*Work to complete*.
In the records that follow, find each line with the word "will" and copy it.

Collected data entries
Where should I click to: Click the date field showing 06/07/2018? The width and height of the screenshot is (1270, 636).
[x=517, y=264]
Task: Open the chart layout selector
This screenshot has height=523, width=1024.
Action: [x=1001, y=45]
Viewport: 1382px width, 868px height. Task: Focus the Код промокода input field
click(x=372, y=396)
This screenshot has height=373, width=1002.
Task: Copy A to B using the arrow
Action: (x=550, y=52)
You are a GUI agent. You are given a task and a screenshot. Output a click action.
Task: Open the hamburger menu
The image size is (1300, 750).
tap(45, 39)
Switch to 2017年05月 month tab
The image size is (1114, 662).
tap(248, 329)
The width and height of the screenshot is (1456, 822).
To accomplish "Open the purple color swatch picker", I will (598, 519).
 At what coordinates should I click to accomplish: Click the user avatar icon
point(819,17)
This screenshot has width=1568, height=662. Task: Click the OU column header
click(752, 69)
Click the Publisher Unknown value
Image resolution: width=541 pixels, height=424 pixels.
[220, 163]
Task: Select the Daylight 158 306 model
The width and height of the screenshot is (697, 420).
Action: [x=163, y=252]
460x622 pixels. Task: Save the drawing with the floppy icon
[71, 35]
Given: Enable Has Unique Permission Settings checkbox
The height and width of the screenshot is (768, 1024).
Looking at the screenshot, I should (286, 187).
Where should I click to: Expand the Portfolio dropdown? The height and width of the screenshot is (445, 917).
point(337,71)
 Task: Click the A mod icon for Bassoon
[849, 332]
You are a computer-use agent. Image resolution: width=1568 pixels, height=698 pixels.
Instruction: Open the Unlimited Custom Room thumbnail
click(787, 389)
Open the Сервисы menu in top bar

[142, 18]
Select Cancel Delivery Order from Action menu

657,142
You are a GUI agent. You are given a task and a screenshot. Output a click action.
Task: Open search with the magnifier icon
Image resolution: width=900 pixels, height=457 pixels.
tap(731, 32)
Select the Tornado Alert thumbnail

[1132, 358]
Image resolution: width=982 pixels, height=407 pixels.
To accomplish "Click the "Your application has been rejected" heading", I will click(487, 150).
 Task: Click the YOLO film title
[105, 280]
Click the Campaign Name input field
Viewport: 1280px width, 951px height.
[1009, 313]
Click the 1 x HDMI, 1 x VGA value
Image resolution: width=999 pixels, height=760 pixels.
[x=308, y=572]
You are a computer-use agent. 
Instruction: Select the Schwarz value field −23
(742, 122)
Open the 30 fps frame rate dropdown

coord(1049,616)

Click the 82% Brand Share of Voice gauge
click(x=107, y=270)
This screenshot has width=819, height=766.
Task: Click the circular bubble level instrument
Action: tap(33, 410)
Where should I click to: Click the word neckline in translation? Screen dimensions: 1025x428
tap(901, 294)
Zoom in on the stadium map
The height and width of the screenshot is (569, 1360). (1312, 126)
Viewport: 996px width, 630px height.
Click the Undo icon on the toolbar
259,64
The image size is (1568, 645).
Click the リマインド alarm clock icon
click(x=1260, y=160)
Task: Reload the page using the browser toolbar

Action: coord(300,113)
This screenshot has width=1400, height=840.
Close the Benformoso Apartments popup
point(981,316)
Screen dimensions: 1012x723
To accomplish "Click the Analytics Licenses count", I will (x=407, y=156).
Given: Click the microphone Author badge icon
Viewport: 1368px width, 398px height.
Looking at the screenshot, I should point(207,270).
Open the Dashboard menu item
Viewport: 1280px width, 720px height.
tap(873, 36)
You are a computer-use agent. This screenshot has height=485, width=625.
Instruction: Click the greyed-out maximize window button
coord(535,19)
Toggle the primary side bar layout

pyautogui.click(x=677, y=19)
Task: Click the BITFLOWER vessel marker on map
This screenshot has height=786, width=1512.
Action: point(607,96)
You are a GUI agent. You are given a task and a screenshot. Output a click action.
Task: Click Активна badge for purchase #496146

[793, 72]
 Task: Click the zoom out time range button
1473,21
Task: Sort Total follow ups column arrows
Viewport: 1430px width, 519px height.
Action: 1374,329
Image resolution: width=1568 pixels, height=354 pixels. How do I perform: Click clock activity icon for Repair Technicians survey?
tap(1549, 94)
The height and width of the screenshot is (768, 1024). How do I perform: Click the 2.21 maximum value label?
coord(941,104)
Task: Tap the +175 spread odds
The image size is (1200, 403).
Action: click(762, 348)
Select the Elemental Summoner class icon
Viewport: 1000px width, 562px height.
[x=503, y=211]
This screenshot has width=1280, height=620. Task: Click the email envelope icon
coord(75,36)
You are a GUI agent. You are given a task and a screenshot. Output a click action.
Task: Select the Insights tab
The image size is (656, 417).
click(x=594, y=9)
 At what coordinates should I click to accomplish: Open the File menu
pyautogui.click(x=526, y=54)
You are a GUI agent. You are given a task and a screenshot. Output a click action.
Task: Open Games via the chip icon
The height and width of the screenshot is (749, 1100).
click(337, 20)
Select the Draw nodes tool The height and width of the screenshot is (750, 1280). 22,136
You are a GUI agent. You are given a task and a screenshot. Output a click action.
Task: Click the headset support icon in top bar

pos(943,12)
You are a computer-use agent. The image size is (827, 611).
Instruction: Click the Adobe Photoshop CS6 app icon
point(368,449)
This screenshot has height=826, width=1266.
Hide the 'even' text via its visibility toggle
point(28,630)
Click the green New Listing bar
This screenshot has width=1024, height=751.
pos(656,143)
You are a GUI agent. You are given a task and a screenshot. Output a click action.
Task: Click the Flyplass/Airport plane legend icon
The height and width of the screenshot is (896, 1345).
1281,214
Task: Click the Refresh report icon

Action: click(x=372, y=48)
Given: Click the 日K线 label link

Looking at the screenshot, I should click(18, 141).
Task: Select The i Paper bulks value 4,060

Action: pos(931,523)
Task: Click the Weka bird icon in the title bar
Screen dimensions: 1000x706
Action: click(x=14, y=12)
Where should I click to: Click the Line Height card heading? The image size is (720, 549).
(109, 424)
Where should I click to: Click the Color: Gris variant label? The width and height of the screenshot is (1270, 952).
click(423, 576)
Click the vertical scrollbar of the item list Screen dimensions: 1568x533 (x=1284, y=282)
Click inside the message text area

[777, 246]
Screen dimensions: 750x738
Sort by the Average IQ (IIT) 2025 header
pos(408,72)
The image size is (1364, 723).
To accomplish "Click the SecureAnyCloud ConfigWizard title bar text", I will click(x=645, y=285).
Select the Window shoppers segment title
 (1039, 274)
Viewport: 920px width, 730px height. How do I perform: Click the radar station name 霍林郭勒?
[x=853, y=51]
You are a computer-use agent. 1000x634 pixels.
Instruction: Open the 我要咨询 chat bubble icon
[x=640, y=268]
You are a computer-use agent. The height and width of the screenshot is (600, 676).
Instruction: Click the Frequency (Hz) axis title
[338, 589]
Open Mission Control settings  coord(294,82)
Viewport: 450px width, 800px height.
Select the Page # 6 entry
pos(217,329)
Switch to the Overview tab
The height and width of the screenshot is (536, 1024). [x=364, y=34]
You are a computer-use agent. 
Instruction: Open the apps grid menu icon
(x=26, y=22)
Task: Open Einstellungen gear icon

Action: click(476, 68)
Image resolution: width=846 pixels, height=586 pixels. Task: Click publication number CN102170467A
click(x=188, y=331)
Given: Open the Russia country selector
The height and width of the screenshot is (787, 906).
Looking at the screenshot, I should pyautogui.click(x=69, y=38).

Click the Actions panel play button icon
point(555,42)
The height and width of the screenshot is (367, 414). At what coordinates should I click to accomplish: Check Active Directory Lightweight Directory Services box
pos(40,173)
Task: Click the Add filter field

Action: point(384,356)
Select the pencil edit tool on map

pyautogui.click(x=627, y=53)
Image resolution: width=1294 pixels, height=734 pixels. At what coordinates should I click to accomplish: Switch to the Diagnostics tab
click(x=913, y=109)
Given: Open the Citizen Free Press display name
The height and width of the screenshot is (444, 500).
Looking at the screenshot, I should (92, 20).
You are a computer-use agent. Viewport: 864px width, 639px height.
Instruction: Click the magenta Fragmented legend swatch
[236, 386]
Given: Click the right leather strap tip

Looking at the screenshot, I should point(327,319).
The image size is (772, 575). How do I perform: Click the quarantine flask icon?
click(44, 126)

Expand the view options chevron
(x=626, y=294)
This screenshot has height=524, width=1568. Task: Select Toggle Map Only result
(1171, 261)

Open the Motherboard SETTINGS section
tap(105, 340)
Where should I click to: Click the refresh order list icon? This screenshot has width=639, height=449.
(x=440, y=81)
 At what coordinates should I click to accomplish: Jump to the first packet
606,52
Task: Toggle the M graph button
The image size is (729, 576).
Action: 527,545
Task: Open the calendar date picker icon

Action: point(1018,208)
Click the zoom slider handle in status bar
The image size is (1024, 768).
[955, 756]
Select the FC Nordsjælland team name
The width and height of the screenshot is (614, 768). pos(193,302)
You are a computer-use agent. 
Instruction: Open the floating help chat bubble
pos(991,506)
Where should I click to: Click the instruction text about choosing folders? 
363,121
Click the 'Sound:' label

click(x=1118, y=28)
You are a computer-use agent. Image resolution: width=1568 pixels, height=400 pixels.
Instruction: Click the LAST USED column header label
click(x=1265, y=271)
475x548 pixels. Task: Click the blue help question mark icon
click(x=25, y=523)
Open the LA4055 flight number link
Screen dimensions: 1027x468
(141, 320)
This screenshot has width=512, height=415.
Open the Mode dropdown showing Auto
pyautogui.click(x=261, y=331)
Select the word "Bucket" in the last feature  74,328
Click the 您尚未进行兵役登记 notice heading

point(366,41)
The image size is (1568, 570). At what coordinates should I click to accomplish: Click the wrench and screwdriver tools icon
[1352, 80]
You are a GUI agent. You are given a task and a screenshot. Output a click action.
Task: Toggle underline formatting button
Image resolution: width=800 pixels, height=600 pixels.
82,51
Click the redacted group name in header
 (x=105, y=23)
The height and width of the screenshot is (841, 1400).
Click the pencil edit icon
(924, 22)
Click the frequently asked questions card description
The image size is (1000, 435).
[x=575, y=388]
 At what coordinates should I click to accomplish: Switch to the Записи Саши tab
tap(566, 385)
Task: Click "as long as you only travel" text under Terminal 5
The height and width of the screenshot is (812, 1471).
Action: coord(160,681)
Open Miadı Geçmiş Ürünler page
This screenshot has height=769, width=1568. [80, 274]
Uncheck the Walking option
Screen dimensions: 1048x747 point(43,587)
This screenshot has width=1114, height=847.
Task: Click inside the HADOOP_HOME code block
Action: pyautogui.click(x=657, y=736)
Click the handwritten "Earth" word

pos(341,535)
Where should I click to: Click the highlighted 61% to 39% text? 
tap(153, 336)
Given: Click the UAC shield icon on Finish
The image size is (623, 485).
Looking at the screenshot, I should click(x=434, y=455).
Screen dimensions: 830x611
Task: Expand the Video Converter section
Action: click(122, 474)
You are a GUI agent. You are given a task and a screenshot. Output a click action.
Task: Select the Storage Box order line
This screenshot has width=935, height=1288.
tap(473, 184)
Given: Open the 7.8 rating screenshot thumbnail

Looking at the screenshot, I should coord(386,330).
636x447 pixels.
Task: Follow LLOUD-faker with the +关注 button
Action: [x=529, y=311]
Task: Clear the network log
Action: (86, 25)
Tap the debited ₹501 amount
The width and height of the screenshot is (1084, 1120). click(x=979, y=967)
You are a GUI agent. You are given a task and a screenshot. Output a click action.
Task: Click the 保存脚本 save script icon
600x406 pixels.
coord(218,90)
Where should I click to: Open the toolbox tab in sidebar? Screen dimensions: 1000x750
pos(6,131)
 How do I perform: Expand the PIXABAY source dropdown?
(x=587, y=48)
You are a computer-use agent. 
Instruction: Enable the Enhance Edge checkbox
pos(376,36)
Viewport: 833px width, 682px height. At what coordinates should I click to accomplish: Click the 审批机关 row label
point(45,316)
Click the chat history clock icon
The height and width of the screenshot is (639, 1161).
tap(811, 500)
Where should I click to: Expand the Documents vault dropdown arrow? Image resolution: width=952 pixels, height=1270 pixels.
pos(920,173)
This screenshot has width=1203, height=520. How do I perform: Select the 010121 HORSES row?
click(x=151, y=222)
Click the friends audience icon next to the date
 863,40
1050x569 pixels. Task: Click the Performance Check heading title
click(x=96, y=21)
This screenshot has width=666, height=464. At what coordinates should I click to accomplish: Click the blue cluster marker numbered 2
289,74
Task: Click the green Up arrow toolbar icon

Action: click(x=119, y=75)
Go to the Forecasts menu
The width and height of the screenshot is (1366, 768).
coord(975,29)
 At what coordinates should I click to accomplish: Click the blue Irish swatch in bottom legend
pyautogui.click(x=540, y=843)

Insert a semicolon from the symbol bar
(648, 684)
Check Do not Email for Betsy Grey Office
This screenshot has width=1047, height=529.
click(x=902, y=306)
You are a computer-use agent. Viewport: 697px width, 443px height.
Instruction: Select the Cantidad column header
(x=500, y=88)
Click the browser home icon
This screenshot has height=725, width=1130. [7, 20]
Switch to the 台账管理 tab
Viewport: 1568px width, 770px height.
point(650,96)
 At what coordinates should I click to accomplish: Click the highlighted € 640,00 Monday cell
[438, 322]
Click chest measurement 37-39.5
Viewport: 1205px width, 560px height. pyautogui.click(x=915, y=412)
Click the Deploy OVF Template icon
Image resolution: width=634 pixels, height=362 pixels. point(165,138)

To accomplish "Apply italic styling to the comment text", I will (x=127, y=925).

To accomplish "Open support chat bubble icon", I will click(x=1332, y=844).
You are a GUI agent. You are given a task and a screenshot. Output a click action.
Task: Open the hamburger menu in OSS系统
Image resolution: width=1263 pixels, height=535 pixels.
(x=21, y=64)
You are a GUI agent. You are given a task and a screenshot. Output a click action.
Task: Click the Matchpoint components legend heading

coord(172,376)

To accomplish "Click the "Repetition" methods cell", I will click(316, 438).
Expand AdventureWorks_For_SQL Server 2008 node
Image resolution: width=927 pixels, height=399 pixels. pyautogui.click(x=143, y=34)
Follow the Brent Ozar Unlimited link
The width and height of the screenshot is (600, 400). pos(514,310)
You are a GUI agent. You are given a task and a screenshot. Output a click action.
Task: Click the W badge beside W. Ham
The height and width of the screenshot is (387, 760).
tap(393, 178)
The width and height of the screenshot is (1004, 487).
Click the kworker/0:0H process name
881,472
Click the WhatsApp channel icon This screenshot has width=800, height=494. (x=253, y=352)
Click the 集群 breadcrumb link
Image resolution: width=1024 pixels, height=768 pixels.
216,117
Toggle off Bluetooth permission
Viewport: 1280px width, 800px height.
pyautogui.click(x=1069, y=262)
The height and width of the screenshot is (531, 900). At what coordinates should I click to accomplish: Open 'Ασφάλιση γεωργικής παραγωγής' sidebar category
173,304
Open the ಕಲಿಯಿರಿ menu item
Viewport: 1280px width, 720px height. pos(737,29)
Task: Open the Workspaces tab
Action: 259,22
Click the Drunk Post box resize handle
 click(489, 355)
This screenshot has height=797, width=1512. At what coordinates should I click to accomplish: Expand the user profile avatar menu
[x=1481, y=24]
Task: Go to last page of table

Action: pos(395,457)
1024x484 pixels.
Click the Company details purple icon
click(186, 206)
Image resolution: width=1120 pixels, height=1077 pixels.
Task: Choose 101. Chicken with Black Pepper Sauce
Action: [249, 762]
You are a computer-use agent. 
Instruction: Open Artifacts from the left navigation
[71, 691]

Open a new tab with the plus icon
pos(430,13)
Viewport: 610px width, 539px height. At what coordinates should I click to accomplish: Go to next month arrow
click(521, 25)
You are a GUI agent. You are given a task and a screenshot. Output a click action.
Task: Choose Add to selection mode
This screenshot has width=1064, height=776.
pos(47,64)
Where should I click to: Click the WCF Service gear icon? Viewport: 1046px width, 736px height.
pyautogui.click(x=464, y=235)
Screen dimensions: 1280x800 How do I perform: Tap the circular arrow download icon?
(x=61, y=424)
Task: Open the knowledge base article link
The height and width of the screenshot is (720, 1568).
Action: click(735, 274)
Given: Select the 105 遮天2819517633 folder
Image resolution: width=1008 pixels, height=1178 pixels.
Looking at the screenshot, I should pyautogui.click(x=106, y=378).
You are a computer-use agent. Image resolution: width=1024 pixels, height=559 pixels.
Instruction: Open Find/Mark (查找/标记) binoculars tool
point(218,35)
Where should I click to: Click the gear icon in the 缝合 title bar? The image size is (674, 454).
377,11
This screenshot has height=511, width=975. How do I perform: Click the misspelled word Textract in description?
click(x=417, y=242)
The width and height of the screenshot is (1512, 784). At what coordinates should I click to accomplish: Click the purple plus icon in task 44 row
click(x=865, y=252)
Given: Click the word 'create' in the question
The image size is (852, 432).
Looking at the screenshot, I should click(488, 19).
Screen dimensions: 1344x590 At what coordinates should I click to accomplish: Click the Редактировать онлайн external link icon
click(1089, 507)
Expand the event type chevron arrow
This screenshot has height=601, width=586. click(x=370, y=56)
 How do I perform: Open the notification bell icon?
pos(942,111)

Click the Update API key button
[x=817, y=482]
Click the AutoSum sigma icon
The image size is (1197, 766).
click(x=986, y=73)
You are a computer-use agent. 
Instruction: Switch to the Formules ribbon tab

*Response for this exercise*.
To accomplish "Open the purple color swatch picker", I will (598, 519).
To accomplish "Click the "Your application has been rejected" heading", I will click(487, 150).
To accomplish "Click the Analytics Licenses count", I will (x=407, y=156).
To accomplish "Click the SecureAnyCloud ConfigWizard title bar text", I will click(x=645, y=285).
To accomplish "Apply italic styling to the comment text", I will (x=127, y=925).
To accomplish "Open support chat bubble icon", I will click(x=1332, y=844).
To accomplish "Click the "Repetition" methods cell", I will click(316, 438).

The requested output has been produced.